The Jordan Canonical Form

In my current position as Director of Undergraduate Studies for the Georgia Tech School of Mathematics, I’ve been heavily involved with revamping our linear algebra curriculum. So I’ve spent a lot of time lately reading through various linear algebra books.
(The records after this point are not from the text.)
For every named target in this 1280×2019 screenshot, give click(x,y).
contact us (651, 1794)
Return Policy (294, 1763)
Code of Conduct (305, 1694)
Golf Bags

The goal of this post is to give a self-contained proof of the existence and uniqueness of the Jordan Canonical Form which is somewhat different from the ‘usual’ proofs one finds in textbooks.  I’m not claiming any novelty — I’m sure this approach has been discovered before — but I don’t know a good reference so I thought I’d record the details here.

The proof I give here does not use properties of polynomials (e.g. the Chinese Remainder Theorem), nor does it rely on the classification of finitely generated modules over a PID, so it might be of some pedagogical interest. The proof I give for the Generalized Eigenvector Decomposition is based on an auxiliary result — the Fitting Decomposition — which in my opinion ought to be better known.  The proof I give of the structure theorem for nilpotent operators comes from these lecture notes of Curt McMullen (Theorem 5.19).  It is particularly concise compared to some other arguments I’ve seen.

Jordan Canonical Form

Recall that an elementary Jordan block J_m(\lambda) is an m \times m matrix of the following form (illustrated with m=5):Jordan BlockA matrix is in Jordan Canonical Form if it is a block sum of elementary Jordan blocks, for example:Jordan_blocks

The theorem we wish to prove is that, over an algebraically closed field F, every n \times n matrix is similar to a matrix in Jordan Canonical Form, and the latter is unique up to rearranging the elementary Jordan blocks.  Thus two n \times n matrices are similar over F if and only if they have the same Jordan Canonical Forms (up to rearranging the blocks).  More canonically, we want to show that if V is a finite-dimensional vector space over F and T : V \to V is a linear operator, then V is direct sum of T-invariant subspaces V_i such that the matrix of T restricted to V_i (with respect to some ordered basis B_i) is an elementary Jordan block.  The latter condition means that there is \lambda \in F and a vector v \in V_i with (T-\lambda I)^m v = 0 such that v, (T-\lambda I)v, \ldots, (T-\lambda I)^{m-1} v is a basis for V_i.

Fitting Decomposition

Let {V} be a finite dimensional vector space over a field {F}, and let {T : V \rightarrow V} be a linear endomorphism.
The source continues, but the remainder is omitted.